Stored data:
--- --- ---
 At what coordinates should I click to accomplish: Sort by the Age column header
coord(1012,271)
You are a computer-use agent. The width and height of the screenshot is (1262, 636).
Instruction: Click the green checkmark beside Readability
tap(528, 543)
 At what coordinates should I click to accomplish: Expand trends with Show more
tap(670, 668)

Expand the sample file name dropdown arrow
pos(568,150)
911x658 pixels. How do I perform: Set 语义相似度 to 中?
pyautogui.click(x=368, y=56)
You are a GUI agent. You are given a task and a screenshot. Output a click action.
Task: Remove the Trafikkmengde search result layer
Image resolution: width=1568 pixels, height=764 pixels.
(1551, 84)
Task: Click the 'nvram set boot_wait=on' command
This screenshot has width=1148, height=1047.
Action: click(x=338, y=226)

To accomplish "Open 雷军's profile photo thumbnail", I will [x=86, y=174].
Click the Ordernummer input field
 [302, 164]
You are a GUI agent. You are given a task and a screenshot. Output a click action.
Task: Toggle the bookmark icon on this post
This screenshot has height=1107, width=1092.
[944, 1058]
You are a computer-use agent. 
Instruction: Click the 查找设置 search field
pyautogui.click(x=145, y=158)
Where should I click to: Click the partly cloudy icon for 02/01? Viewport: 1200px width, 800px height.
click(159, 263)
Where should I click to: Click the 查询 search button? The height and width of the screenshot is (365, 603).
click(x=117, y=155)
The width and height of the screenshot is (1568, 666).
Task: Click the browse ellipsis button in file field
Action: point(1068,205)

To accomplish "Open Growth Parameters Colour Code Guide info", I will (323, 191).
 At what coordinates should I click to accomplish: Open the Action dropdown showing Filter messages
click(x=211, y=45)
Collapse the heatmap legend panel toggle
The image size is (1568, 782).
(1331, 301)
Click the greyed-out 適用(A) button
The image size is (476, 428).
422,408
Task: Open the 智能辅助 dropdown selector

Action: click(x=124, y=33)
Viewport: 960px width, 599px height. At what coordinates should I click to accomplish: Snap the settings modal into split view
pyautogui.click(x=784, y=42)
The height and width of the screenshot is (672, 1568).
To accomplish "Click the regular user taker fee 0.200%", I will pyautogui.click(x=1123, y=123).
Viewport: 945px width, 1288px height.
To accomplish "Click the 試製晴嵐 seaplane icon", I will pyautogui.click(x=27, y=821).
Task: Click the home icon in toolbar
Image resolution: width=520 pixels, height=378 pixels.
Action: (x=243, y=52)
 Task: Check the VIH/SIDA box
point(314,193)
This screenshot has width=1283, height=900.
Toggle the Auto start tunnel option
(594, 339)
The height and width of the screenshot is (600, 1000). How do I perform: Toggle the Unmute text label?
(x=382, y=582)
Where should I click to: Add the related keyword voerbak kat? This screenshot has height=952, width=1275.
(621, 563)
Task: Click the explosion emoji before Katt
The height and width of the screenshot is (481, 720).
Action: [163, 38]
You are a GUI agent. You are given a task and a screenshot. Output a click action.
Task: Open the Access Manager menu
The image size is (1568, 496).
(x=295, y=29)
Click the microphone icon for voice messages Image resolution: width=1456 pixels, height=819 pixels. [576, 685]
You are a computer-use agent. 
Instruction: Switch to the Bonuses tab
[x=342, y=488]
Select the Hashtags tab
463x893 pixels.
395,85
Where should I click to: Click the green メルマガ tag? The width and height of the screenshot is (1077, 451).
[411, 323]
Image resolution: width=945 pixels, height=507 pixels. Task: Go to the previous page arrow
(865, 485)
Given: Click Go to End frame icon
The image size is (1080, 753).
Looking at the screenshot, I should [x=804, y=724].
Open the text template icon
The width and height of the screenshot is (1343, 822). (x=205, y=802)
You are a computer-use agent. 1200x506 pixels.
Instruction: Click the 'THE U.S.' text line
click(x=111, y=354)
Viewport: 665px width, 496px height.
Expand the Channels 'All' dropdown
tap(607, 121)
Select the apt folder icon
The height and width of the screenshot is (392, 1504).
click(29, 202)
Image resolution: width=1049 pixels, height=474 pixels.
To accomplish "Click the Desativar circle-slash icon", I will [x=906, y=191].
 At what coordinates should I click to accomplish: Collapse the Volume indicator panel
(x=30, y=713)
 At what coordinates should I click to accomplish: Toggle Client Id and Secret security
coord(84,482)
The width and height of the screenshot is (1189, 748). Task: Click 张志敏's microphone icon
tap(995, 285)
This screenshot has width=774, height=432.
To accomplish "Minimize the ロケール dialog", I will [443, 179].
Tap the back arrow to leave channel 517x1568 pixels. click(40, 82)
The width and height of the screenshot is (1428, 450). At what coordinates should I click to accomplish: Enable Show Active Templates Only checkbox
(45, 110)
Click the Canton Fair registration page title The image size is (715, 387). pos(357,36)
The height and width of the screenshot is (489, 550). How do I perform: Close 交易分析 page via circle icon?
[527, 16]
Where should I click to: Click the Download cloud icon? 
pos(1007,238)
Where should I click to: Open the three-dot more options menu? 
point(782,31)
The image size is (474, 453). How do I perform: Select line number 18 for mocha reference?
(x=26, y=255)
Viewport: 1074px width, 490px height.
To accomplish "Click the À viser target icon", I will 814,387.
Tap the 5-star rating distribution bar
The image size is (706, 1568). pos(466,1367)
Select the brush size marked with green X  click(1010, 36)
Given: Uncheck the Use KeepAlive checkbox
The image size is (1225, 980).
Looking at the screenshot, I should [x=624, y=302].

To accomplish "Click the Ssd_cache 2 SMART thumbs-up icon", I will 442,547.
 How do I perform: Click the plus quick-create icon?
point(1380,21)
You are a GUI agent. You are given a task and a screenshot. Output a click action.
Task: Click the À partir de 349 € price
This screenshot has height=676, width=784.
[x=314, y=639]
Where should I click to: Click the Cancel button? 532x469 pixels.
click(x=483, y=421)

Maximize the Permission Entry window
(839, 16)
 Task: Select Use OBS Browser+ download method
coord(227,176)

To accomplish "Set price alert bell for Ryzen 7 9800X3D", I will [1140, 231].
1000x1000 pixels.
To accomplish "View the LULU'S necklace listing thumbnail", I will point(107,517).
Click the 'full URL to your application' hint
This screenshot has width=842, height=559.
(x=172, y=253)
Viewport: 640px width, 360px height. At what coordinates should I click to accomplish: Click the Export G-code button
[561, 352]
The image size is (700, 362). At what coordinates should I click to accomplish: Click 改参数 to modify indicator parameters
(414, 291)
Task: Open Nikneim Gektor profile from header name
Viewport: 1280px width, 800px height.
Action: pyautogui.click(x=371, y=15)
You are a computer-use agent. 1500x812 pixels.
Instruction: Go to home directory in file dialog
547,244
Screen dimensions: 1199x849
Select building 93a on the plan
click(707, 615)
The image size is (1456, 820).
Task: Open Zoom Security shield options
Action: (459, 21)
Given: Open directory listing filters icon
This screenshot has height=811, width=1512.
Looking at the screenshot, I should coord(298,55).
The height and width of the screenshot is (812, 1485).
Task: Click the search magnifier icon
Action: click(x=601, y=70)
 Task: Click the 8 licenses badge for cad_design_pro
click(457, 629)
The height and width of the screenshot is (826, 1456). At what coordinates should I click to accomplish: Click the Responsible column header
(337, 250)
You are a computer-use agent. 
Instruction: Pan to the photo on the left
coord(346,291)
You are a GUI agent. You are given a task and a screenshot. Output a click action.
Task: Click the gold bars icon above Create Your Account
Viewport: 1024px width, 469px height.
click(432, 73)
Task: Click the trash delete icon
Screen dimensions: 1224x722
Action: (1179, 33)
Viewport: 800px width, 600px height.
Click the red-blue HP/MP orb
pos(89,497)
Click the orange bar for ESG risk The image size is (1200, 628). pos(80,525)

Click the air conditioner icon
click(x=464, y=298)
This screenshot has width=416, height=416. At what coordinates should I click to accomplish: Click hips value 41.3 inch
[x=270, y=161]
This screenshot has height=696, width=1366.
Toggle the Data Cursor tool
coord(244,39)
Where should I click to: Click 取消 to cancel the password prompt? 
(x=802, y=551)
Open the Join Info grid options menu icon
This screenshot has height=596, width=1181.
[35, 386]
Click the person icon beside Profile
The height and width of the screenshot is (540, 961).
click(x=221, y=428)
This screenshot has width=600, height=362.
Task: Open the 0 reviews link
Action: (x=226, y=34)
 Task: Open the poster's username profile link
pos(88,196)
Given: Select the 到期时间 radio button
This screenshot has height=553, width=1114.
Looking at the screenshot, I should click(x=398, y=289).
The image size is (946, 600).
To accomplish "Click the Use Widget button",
--- --- ---
> TASK STATEMENT
The required output is every line above from the one with "This screenshot has height=696, width=1366." down to the one with "Open the Join Info grid options menu icon", restated word for word, ends included.

> FINAL ANSWER
This screenshot has height=696, width=1366.
Toggle the Data Cursor tool
coord(244,39)
Where should I click to: Click 取消 to cancel the password prompt? 
(x=802, y=551)
Open the Join Info grid options menu icon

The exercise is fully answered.